そんなことしなくても…
ブルータル・ジャスティス
ダラス・ソニアー
ジャック・ヘラー
タイラー・ジャクソン
セフトン・フィンカム
ヴィンス・ヴォーン
トリー・キトルズ
S・クレイグ・ザラー
一言粗筋
ほのぼの感想あるいは解説
『トマホーク ガンマンvs食人族』(2015)のS・クレイグ・ザラー監督の作品が日本で初上映ということで観てきました。

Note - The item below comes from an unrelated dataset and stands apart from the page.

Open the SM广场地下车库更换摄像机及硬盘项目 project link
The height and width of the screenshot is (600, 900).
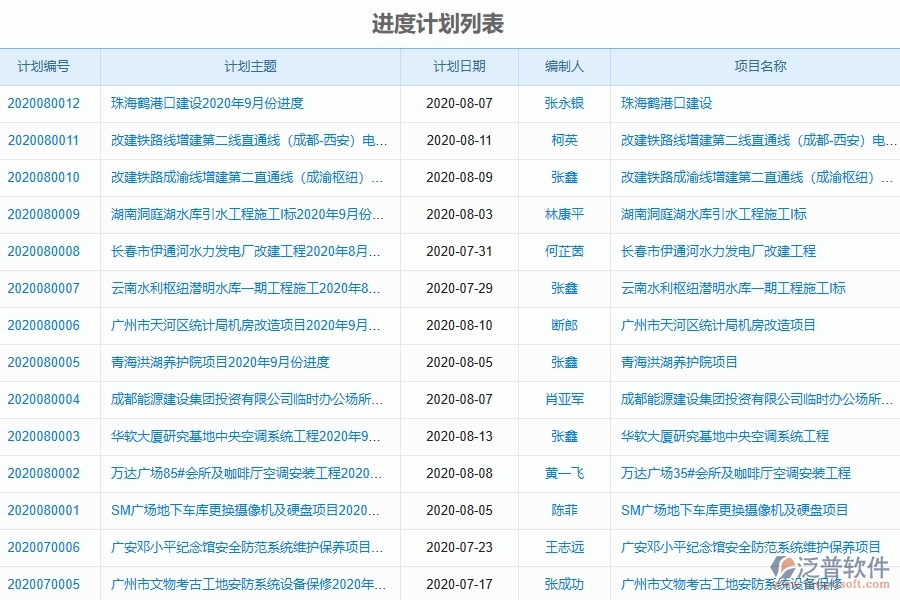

今時こういった作品を見かける機会が少ないのでニンマリ。
前半はタランティーノを彷彿とさせるとにかく無駄話の連続。
そして『パルプ・フィクション』のサミュエル・L・ジャクソンを思い起こさせるヴィンス・ヴォーン演じる相棒の警察官。(“マザーファッカー”は言いません、その代わりといっては何ですが、“アンチョビ”といいます)
この人、食事が大好きなんですね。
決定的なのが張り込みの間の車中での食事シーン。
チキンクリスプみたいなのを彼が頬張る。
パリパリという音が映画館に響き渡る。
隣に座るメルギブによると98分だかかけて食べていたそう。
なんなんだこの緊張感のないやりとり。
メルギブは食通な相棒の姿を呆れるくらい見慣れているんですね。
食事の終盤には塩をかけて味を変えるところも笑ってしまった。
パルプでサミュエルがハンバーガーについて熱く語るシーンを思い出してしまった。
ヴィンス・ヴォーンが張り込み中にタバコを吸う人を見かけて「映画みたいだなぁ」と言った直後に、メルギブがそれに合わせてタバコを吸うシーンもニヤッとしてしまった。
でもザラー監督はそういった緩めのシーンに急な暴力を加えてくるので心から笑えず常々気を引き締めて鑑賞している自分がいる。
メルギブがハマリ役で、色々トラブルを起こしてきた彼の私生活に合わせて脚本を書いたのかと思うくらい普段の彼のようであった。
IMDbによると、メル・ギブソン監督の『ハクソー・リッジ』(2016)にヴィンス・ヴォーンが出演した際に、彼がギブソンに本作の脚本を見せ、ザラー監督のヴィジョンを話したそう。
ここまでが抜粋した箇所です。